31 Ekim 2013 Perşembe

optimist gerzeklik

Baron'un kızına hiç aşık olmadım. Pangloss ile hiç tanışmadım ve sanırım herhangi bir şatodan hiç sürülmedim. Başıma binbir felaket gelmedi mesela; Almanya'da asker olup, Hollanda'da çok büyük aşağılamalara uğramadım, Pangloss'u amansız bir hastalığa yakalanmış olarak bulmadım çünkü hali hazırda onu hiç tanımadım; Portekiz'de bir engizisyon mahkemesinde acımasız bir cezaya çarptırılmadım; adam öldürmedim, Amerika'da yamyam yerliler tarafından yenilmek üzere iken son anda kurtulup; Fransa'da tuzağa düşmedim ve paralarımı çaldırmadım; İtalya'da taçlarını, tahtlarını yitirmiş altı kralın serüvenlerini dinlemedim...

Ammaa, bütün bunların sonucunda hayali tek aşkı olan Cunegonde'e kavuşmak olan, çektiği bütün acıların sonunda ona ulaşmanın bir yolunu arayan ve aslında tüm o acıları bir nevi yok sayan, daha kötüsünün olabileceği fikriyle dolan, her şeyin onun için katlanılabilir olacağına inanan kahramanımız yolun sonunda ne ile karşılaşıyor? İşte bunu biliyorum.

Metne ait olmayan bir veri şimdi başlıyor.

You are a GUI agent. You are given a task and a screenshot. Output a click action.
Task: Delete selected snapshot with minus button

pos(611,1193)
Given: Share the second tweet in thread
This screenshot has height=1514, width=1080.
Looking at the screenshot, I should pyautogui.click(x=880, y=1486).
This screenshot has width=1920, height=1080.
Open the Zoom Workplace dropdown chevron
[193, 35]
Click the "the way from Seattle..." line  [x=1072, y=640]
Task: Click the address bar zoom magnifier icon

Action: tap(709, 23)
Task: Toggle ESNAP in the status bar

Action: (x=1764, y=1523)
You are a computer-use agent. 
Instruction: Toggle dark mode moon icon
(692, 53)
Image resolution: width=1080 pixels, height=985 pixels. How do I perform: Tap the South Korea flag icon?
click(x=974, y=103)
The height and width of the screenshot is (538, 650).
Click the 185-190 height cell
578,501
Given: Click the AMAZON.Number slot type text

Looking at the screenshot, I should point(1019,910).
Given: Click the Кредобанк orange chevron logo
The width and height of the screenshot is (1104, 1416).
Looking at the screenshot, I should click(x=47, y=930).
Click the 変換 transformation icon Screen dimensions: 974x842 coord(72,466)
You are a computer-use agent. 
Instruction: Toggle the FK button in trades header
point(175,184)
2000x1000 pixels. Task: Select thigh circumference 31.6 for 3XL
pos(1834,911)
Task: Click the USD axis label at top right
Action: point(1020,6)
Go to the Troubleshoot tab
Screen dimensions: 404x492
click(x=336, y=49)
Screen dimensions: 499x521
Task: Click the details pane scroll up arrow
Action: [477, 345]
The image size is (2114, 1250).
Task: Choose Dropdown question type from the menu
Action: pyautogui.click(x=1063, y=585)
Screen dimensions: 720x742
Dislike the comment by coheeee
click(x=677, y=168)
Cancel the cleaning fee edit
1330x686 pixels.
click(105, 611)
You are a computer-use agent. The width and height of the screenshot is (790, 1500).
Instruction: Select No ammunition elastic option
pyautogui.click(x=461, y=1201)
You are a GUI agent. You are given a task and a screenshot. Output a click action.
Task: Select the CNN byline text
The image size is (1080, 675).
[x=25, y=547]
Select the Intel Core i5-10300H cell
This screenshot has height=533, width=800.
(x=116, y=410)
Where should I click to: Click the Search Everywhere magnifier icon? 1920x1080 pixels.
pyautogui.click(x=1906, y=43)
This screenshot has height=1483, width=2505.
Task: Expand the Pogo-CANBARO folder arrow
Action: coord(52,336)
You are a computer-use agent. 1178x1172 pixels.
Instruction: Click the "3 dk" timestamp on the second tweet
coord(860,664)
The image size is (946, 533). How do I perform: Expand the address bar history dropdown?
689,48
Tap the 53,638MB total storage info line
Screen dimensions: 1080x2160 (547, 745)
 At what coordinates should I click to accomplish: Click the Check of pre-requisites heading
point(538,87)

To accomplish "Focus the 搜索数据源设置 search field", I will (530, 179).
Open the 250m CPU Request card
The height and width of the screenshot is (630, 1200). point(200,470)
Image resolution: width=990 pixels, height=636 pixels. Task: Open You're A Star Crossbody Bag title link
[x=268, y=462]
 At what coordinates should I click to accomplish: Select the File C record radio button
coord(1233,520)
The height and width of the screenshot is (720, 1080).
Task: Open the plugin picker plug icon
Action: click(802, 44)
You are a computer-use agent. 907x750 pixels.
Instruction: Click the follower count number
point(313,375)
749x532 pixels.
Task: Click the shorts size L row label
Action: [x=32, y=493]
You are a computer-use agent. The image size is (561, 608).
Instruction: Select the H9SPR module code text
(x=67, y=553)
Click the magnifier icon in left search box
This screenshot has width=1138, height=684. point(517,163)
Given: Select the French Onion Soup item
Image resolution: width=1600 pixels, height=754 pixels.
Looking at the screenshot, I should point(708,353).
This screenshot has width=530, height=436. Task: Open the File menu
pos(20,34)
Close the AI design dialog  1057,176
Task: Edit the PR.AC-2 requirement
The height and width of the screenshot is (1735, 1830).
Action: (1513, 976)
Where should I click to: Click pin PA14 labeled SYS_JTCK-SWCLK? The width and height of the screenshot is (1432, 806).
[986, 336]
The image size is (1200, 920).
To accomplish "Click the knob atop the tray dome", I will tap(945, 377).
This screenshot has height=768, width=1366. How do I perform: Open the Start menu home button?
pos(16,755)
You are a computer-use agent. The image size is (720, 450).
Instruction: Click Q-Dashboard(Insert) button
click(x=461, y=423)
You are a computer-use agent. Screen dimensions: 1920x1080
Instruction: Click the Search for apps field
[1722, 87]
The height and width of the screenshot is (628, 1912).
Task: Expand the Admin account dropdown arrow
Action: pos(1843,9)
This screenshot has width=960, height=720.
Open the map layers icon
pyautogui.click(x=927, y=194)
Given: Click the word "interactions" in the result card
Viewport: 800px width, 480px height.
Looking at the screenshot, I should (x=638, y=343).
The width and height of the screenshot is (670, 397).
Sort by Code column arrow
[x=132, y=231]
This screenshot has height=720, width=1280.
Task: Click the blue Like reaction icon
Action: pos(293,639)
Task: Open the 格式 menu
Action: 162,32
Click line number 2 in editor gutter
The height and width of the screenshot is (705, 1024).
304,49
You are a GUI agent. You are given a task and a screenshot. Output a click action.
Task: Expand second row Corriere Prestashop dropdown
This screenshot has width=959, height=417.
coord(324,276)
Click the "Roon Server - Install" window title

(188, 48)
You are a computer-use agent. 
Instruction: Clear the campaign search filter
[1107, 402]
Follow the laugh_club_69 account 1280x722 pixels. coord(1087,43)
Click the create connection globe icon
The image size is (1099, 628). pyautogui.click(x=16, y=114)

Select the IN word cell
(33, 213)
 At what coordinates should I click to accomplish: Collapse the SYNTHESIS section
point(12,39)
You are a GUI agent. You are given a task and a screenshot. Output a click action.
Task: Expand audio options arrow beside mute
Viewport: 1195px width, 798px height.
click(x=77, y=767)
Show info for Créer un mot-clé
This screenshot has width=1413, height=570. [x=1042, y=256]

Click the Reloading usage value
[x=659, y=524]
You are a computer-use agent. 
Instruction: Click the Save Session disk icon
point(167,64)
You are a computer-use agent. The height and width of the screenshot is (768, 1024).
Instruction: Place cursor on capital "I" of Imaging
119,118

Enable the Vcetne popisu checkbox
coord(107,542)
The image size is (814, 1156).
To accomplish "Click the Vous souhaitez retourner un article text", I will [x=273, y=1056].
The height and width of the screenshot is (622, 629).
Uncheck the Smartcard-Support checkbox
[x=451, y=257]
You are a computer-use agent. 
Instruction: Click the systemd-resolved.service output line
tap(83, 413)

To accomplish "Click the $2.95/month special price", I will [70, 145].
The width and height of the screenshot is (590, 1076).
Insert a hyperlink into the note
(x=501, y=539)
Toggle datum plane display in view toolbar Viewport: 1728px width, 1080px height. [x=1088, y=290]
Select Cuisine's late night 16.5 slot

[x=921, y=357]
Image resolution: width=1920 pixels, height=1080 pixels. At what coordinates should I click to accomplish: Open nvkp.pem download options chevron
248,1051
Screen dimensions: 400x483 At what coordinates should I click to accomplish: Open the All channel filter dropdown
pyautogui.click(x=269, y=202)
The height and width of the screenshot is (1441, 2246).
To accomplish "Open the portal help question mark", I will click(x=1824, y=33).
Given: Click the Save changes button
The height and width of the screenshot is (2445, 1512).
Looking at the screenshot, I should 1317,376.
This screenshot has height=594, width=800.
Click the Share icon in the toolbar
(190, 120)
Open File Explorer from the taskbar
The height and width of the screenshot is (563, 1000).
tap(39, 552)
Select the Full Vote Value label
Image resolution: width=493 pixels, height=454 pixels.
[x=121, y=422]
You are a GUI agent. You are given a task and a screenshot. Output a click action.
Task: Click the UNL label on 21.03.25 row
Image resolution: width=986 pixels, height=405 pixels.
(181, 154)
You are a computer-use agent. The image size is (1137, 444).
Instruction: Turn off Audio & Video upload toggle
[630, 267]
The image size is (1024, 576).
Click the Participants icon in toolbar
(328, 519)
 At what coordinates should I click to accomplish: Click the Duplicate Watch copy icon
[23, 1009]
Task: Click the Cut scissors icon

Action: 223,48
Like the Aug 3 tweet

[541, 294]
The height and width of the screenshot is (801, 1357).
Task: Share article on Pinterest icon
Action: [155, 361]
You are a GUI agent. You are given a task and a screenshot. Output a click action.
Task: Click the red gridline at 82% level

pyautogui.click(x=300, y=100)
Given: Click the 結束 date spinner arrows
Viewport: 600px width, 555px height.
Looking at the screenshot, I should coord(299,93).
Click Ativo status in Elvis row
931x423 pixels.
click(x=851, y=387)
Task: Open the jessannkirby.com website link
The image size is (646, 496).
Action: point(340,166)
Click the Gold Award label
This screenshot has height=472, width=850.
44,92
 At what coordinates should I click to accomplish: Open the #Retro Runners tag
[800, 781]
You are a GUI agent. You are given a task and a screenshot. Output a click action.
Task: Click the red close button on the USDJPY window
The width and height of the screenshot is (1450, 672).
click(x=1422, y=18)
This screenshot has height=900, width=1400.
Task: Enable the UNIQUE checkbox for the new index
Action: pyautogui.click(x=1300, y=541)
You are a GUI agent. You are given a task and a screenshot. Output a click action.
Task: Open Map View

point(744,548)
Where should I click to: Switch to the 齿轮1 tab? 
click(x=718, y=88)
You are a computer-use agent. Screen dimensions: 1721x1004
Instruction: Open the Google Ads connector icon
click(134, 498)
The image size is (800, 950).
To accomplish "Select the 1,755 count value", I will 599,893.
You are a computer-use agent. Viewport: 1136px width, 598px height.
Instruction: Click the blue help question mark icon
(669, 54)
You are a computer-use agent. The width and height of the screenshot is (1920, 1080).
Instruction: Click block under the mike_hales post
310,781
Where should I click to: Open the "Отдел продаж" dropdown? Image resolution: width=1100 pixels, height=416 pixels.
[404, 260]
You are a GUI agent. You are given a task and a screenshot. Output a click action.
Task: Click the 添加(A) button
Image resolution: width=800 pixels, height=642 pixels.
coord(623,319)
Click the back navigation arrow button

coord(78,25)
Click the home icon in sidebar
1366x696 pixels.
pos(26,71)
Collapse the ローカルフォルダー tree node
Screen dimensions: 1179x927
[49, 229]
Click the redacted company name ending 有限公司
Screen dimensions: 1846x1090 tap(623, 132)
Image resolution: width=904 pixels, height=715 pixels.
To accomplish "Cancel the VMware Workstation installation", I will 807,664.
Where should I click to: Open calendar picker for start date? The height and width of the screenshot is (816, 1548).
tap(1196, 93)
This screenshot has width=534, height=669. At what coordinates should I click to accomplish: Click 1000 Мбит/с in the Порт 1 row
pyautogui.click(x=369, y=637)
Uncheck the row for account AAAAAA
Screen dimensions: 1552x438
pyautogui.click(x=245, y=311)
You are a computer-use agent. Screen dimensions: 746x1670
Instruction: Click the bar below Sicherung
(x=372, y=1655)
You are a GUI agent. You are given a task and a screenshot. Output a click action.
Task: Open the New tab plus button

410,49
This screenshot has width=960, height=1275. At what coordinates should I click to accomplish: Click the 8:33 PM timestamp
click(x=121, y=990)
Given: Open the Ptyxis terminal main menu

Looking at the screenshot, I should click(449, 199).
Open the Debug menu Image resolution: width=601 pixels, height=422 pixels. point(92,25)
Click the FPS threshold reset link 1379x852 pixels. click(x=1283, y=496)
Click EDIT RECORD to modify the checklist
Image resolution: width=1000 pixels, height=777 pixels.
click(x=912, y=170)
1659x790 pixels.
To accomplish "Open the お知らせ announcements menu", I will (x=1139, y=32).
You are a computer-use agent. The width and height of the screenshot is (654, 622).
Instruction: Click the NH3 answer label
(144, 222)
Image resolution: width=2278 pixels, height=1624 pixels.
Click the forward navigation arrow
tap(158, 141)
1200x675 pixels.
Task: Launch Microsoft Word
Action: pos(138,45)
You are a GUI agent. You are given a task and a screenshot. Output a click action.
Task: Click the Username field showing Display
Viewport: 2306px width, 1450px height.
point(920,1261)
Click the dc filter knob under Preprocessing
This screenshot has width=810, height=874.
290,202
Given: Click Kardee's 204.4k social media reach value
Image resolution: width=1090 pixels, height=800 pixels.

Cunegonde'e kavuştuğunda ne görüyor?

Hiç.

Nasıl olacak?

Şatodan mı sürülmeli, felaketleri mi beklemeli, büyük aşağılanmalara mı maruz kalmalı, hastalanmalı mı, acımasız cezalara mı çarptırılmalı, hayati tehlikeler mi atlatmalı?

Tüm hayatını bir hayalin peşinde harcamak bir seçenek. Ben ise böcek olmayı tercih ederim. Keşke Gregor olsam. Çoğu zaman.